-- Opening Marker --

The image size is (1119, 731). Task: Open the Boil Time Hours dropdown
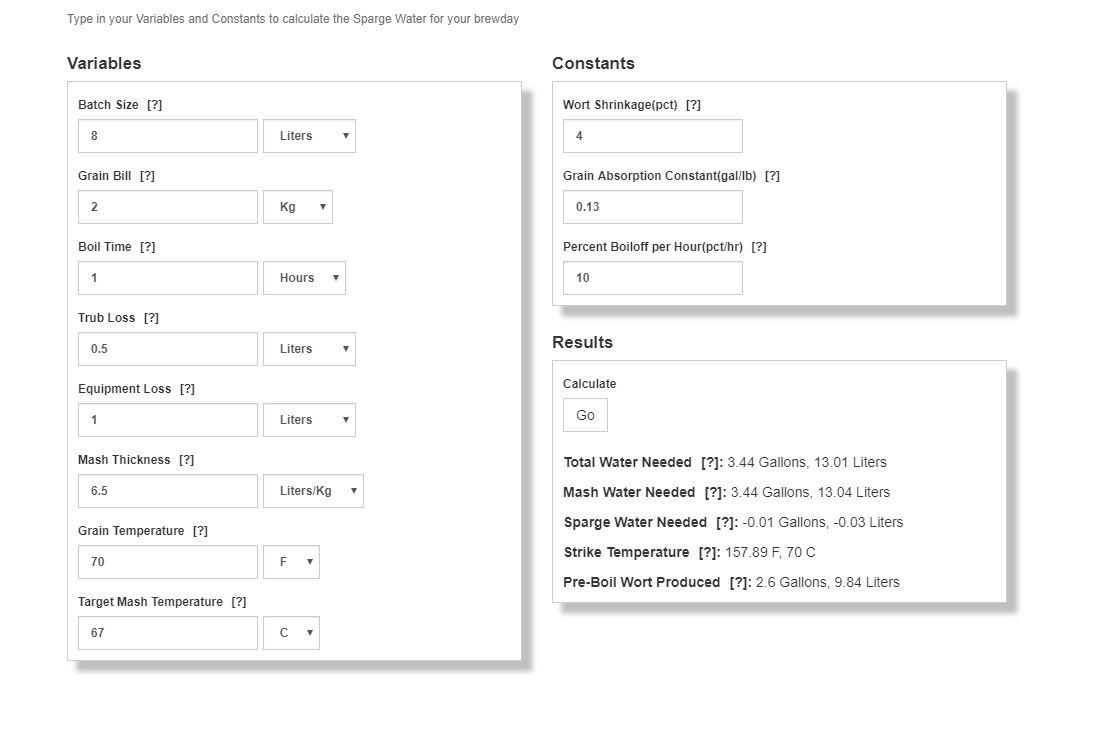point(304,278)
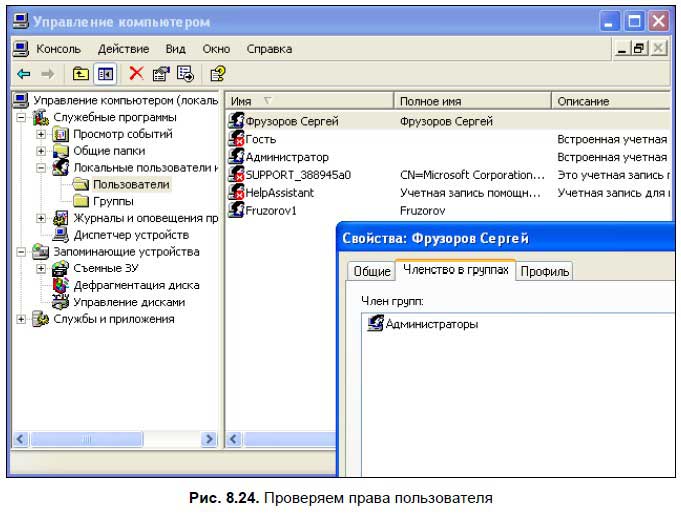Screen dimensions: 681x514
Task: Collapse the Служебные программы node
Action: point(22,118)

-- Closing Marker --
-- Opening Marker --

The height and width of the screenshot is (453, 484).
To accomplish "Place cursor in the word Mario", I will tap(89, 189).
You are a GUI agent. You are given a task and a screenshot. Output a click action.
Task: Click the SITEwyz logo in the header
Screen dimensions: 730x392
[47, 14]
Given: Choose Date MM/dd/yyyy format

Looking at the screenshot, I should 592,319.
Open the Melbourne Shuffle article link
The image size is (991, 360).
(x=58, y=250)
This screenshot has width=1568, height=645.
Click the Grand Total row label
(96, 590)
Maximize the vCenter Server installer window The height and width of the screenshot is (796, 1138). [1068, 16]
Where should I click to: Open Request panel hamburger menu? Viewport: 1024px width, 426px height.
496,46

-- Closing Marker --

Task to complete: Beginning at the line with "The height and width of the screenshot is (453, 484)." and ending at the line with "Maximize the vCenter", reproduce each line of the data above exactly, and add no other lines.

Reply to the exercise:
The height and width of the screenshot is (453, 484).
To accomplish "Place cursor in the word Mario", I will tap(89, 189).
You are a GUI agent. You are given a task and a screenshot. Output a click action.
Task: Click the SITEwyz logo in the header
Screen dimensions: 730x392
[47, 14]
Given: Choose Date MM/dd/yyyy format

Looking at the screenshot, I should 592,319.
Open the Melbourne Shuffle article link
The image size is (991, 360).
(x=58, y=250)
This screenshot has width=1568, height=645.
Click the Grand Total row label
(96, 590)
Maximize the vCenter Server installer window The height and width of the screenshot is (796, 1138). [1068, 16]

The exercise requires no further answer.